PROBLEM TO WORK ON:
An exact, complete copy of the data that follows is needed.

___

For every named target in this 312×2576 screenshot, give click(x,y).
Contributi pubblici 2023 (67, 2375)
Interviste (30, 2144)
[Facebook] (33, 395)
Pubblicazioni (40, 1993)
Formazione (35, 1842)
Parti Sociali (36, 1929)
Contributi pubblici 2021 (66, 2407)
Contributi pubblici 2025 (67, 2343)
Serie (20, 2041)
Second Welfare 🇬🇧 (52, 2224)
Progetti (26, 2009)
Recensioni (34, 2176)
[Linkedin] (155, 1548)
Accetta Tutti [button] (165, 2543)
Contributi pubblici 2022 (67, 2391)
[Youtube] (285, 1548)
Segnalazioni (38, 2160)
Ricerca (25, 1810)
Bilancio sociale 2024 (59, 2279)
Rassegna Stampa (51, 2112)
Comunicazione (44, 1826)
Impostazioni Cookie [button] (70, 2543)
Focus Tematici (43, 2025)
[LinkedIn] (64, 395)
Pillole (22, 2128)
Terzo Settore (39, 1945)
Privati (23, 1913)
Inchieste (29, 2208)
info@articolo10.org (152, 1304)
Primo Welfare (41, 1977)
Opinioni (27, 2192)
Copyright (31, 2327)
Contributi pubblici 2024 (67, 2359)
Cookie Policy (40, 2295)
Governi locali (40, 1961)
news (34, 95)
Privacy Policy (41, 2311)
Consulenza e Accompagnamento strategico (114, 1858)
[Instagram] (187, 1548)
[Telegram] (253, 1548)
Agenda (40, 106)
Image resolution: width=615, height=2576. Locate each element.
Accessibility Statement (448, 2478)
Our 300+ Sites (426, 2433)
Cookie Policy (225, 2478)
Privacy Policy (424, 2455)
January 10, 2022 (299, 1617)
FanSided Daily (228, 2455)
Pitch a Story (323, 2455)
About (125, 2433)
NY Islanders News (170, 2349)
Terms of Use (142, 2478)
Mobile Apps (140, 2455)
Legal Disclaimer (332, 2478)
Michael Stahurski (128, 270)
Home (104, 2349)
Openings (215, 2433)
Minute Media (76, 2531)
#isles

___

TASK SOLUTION:
For every named target in this 312×2576 screenshot, give click(x,y).
Contributi pubblici 2023 (67, 2375)
Interviste (30, 2144)
[Facebook] (33, 395)
Pubblicazioni (40, 1993)
Formazione (35, 1842)
Parti Sociali (36, 1929)
Contributi pubblici 2021 (66, 2407)
Contributi pubblici 2025 (67, 2343)
Serie (20, 2041)
Second Welfare 🇬🇧 (52, 2224)
Progetti (26, 2009)
Recensioni (34, 2176)
[Linkedin] (155, 1548)
Accetta Tutti [button] (165, 2543)
Contributi pubblici 2022 (67, 2391)
[Youtube] (285, 1548)
Segnalazioni (38, 2160)
Ricerca (25, 1810)
Bilancio sociale 2024 (59, 2279)
Rassegna Stampa (51, 2112)
Comunicazione (44, 1826)
Impostazioni Cookie [button] (70, 2543)
Focus Tematici (43, 2025)
[LinkedIn] (64, 395)
Pillole (22, 2128)
Terzo Settore (39, 1945)
Privati (23, 1913)
Inchieste (29, 2208)
info@articolo10.org (152, 1304)
Primo Welfare (41, 1977)
Opinioni (27, 2192)
Copyright (31, 2327)
Contributi pubblici 2024 (67, 2359)
Cookie Policy (40, 2295)
Governi locali (40, 1961)
news (34, 95)
Privacy Policy (41, 2311)
Consulenza e Accompagnamento strategico (114, 1858)
[Instagram] (187, 1548)
[Telegram] (253, 1548)
Agenda (40, 106)
Image resolution: width=615, height=2576. Locate each element.
Accessibility Statement (448, 2478)
Our 300+ Sites (426, 2433)
Cookie Policy (225, 2478)
Privacy Policy (424, 2455)
January 10, 2022 (299, 1617)
FanSided Daily (228, 2455)
Pitch a Story (323, 2455)
About (125, 2433)
NY Islanders News (170, 2349)
Terms of Use (142, 2478)
Mobile Apps (140, 2455)
Legal Disclaimer (332, 2478)
Michael Stahurski (128, 270)
Home (104, 2349)
Openings (215, 2433)
Minute Media (76, 2531)
#isles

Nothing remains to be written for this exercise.